--- START ---

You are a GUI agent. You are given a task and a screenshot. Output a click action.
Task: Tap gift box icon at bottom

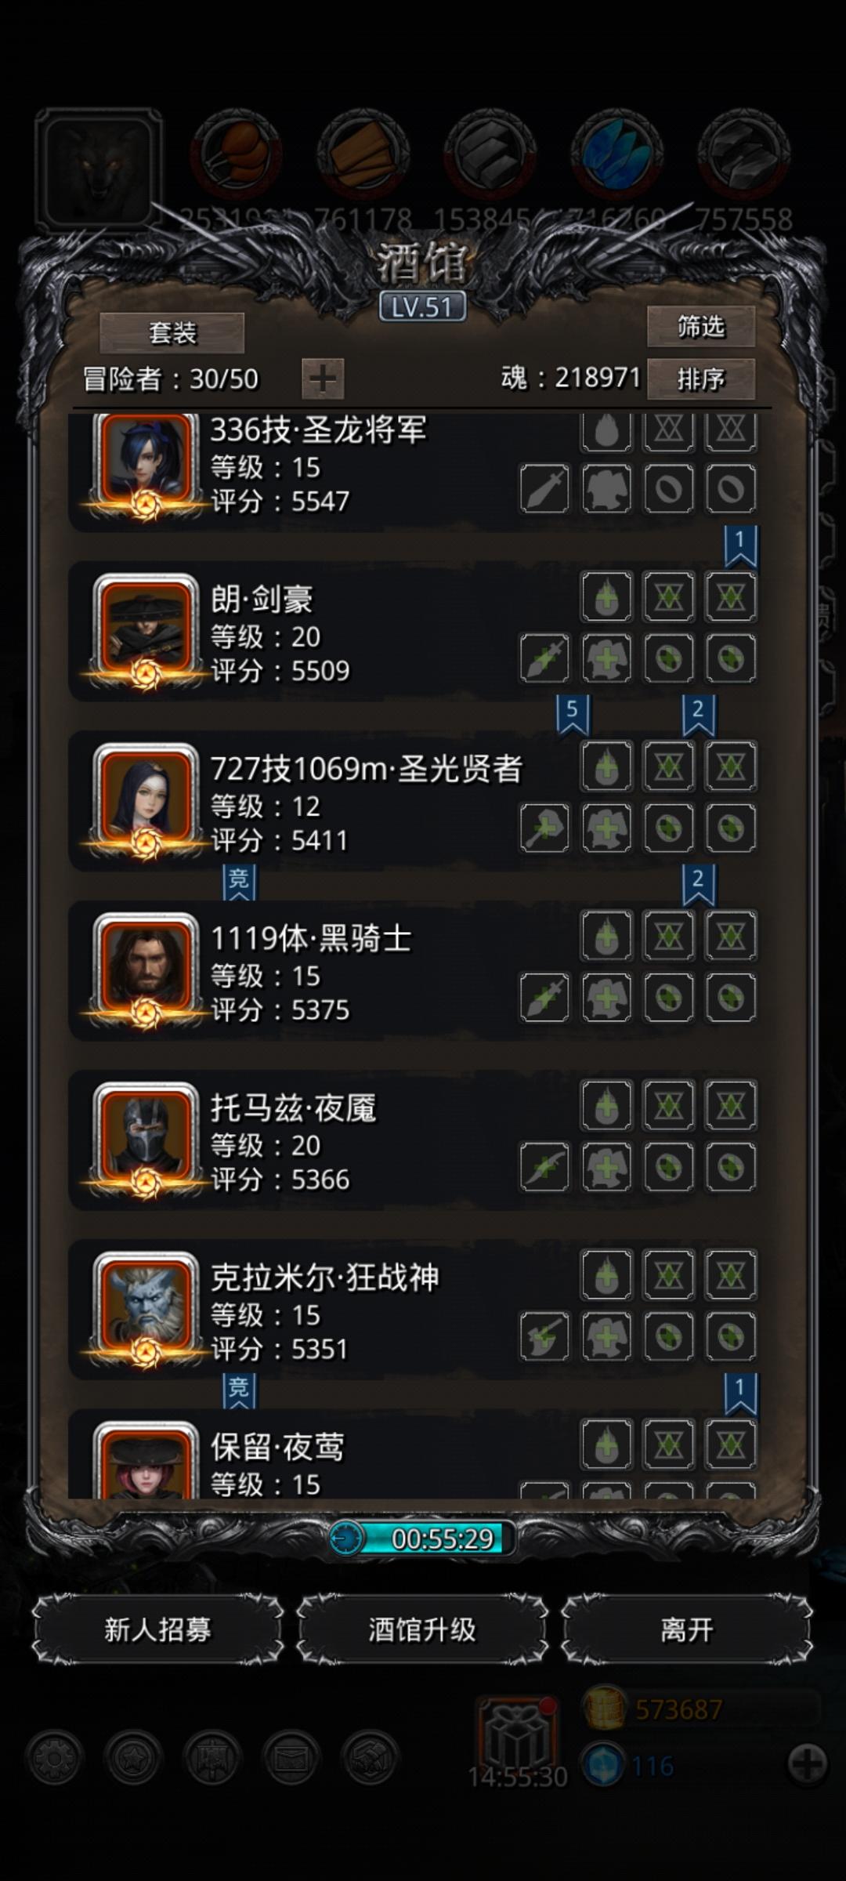click(517, 1737)
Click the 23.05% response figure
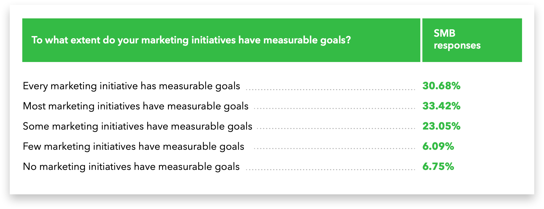This screenshot has height=209, width=544. point(441,127)
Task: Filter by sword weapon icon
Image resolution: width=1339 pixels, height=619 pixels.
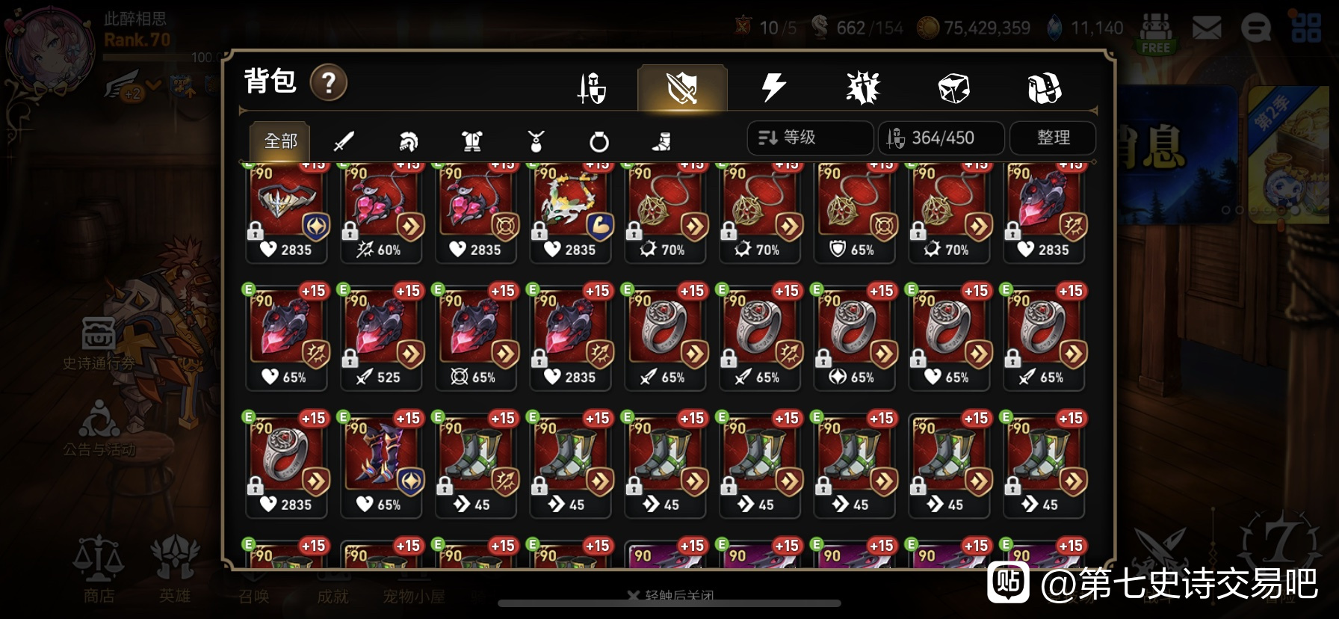Action: click(x=343, y=141)
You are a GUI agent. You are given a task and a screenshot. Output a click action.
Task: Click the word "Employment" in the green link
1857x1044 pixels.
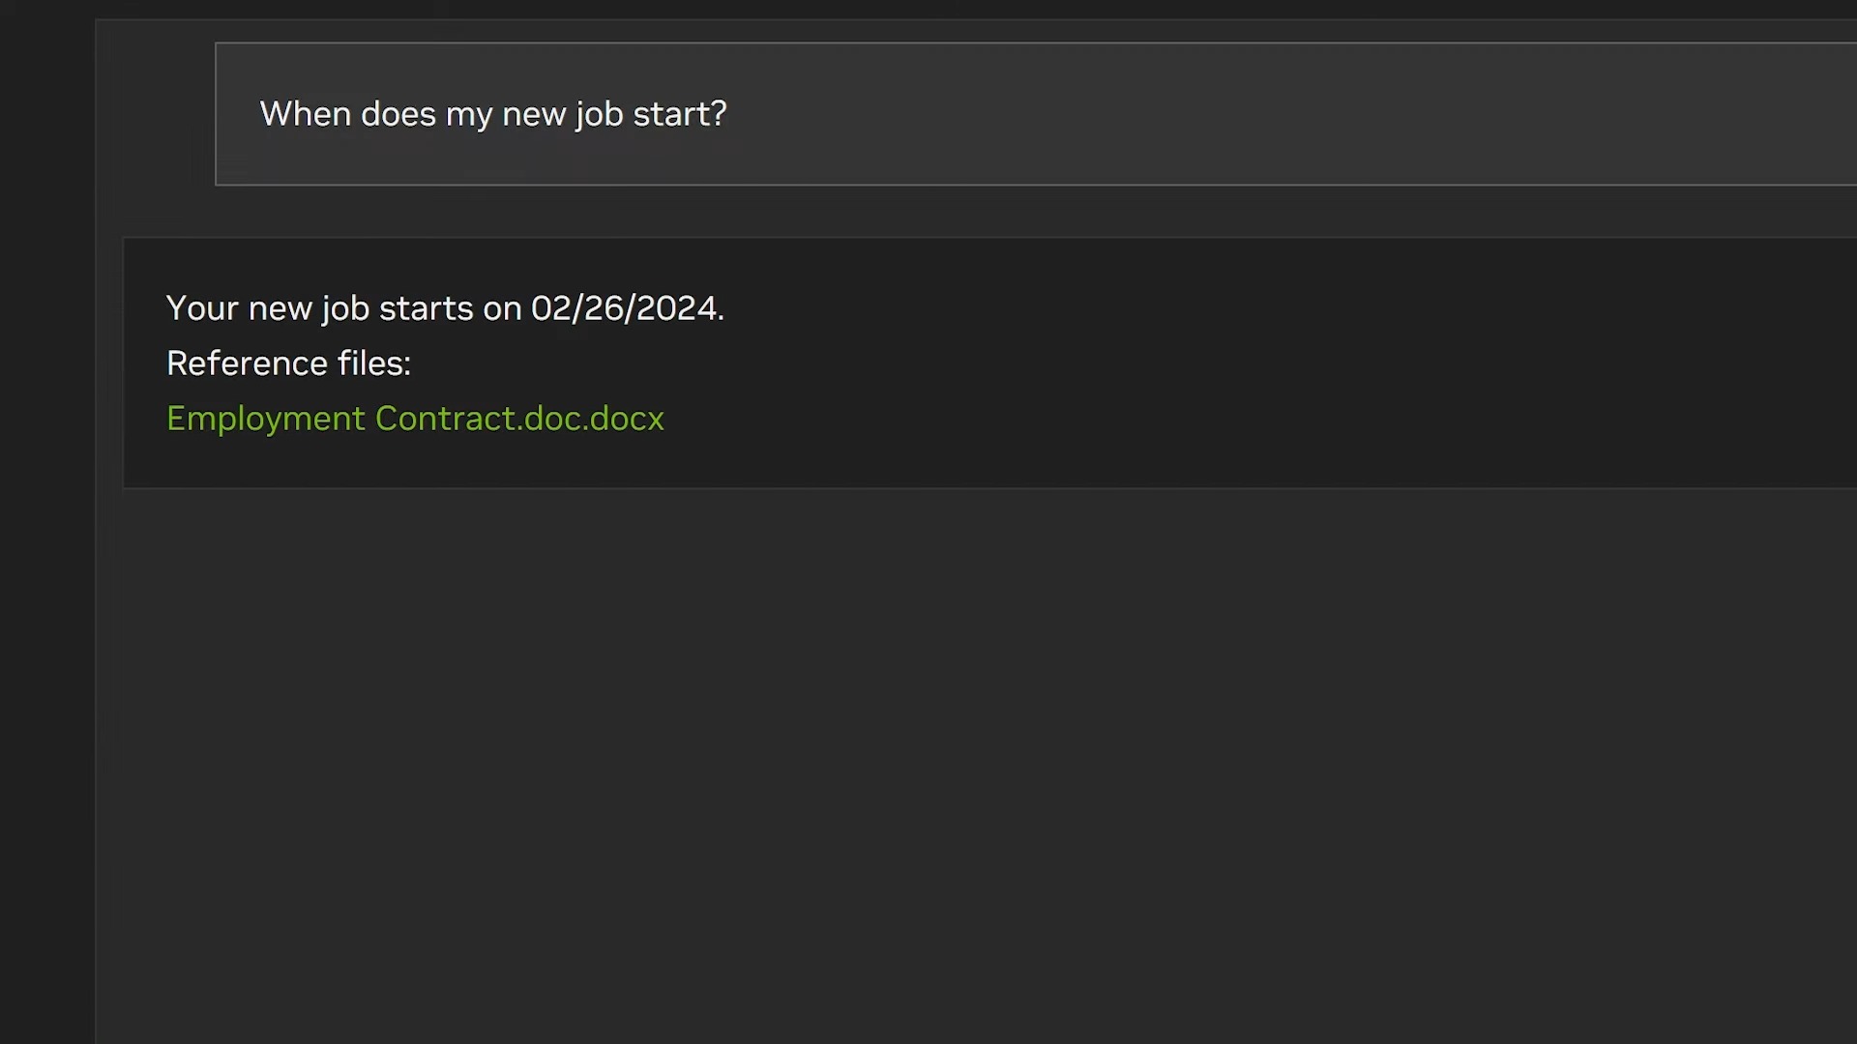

--- END ---

▸ **Work instruction**:
Your output should be only the lines from the line with "Task: Filter by sword weapon icon" through the end of the data, exactly as they stand, and no pictures.

▸ **Answer to the exercise**:
Task: Filter by sword weapon icon
Image resolution: width=1339 pixels, height=619 pixels.
Action: click(x=343, y=141)
You are a GUI agent. You are given a task and a screenshot. Output a click action.
Task: Click the word "Employment" in the green link
1857x1044 pixels.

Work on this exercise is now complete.